The Forty Rules of Love, Elif Shafak

This novel by Shafak follows, on the one hand, a housewife who finds herself in a life she doesn’t really enjoy, falling in love with a person she has never met, and on the other hand, the lives of the famous poet Rumi and his spiritual companion, Shams of Tabriz. I have to admit, I had little patience for this novel, mainly because of its embrace of stereotypes in more ways than one. Ella is the lonely, sad housewife who takes care of everyone but herself. Rumi and Shams of Tabriz are self-important preachers/poets/choose whatever word you want to describe them who act as if every word out of their mouths has the weight of gold, not caring how their actions affect the people (especially women) around them. In my opinion, the power of fiction is not only to recreate worlds to show readers how things were in the past, but also to take that power and reimagine past events through a feminist lens, or at least one where women and minorities are not shown as victims of the same old narratives, but rather, where they use their implicit agency in their actions. It is a slight shift of perspective, but one that makes a significant difference in how a text is read and perceived, and Shafak fails in this. The result is a quite average novel, which is all well and good until one realizes that it could have been more than average—it could have been great.

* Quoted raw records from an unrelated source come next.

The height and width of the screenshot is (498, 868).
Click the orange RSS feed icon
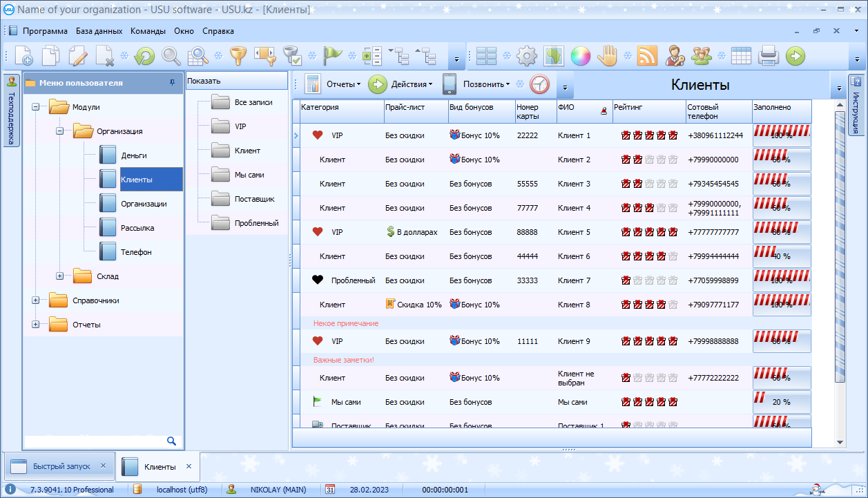(647, 56)
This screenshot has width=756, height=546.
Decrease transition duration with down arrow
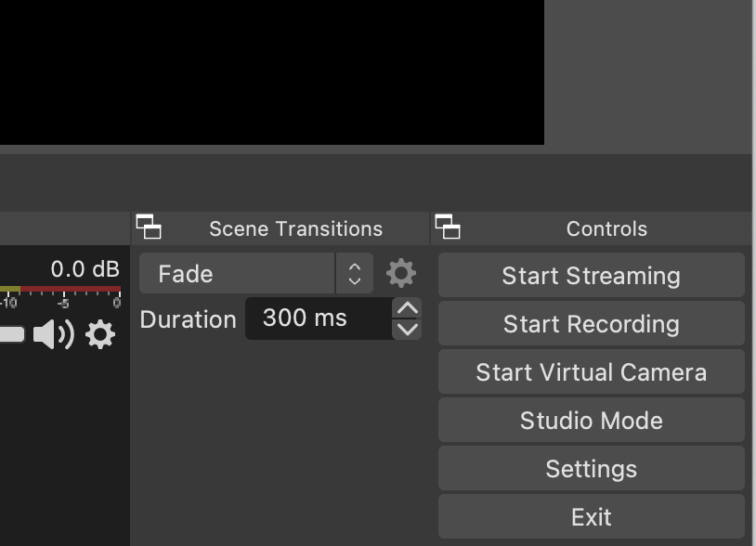click(x=407, y=329)
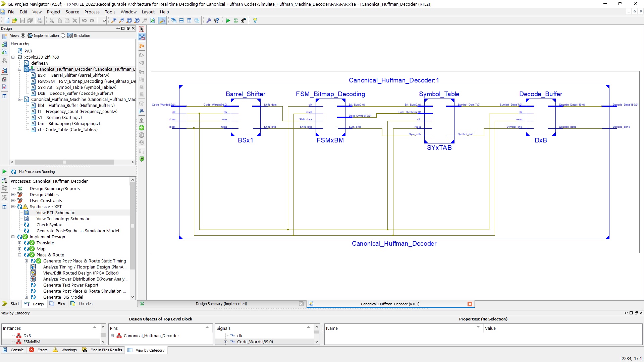Screen dimensions: 644x362
Task: Click the green back arrow in schematic toolbar
Action: click(142, 128)
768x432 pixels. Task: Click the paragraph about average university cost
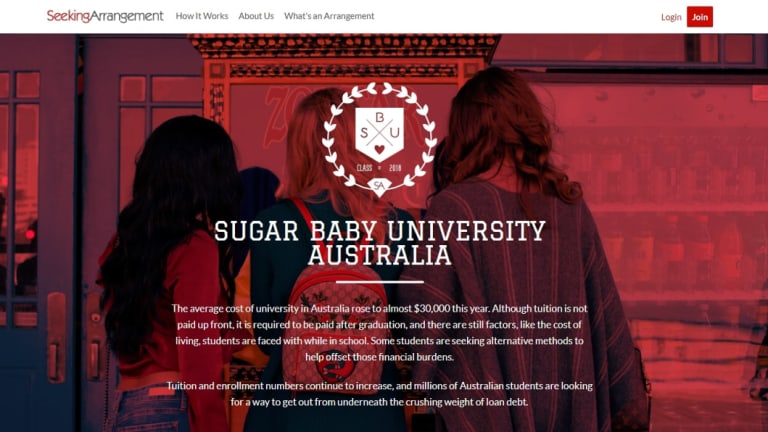click(380, 333)
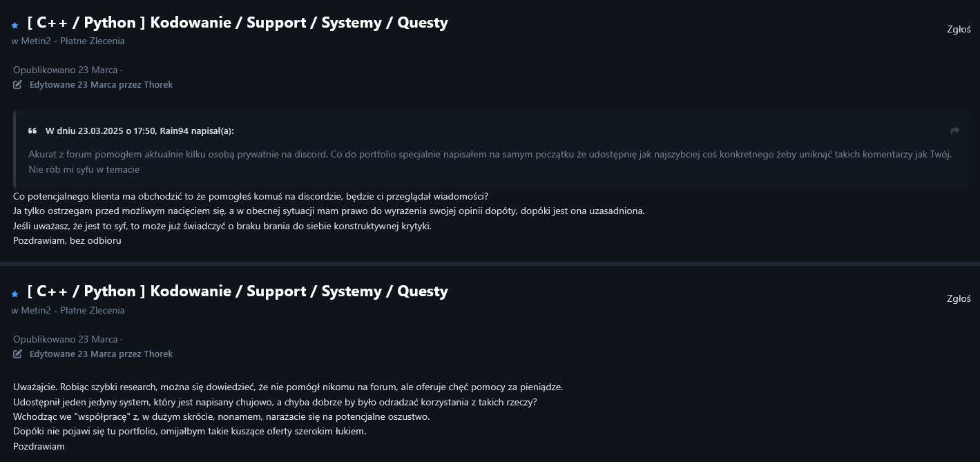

Voices of the Lost, Hoda Barakat

Voices of the Lost follows the stories of five Lebanese immigrants as they navigate lives they never imagined leading in the forms of letters to their loved ones. Each letter is tenuously connected to the previous one, though neither of the letter writers is aware of it, and the letters themselves portray haunting realities that leave the reader aching. The pain of words being left unsaid, of never knowing the reasons behind people’s actions, of never seeing loved ones again…all while living in a new country, being forced to do certain things or work horrific jobs just to survive. It is already well known that the state of immigration is absolutely shameful, not just in places like the U.S., where the fight over the border is talked about incessantly, but also in places like Europe, where residents prefer to bury their heads in the sand rather than acknowledge the inherent humanity of the people trying to reestablish their lives. Barakat’s novel strips away all the feeble turns of phrase utilized around immigration and reveals what is left: pain, hurt, abandonment, rejection, and a society that again and again chooses themselves over helping others. Her prose forces introspection, and one can’t ask more of a book than that.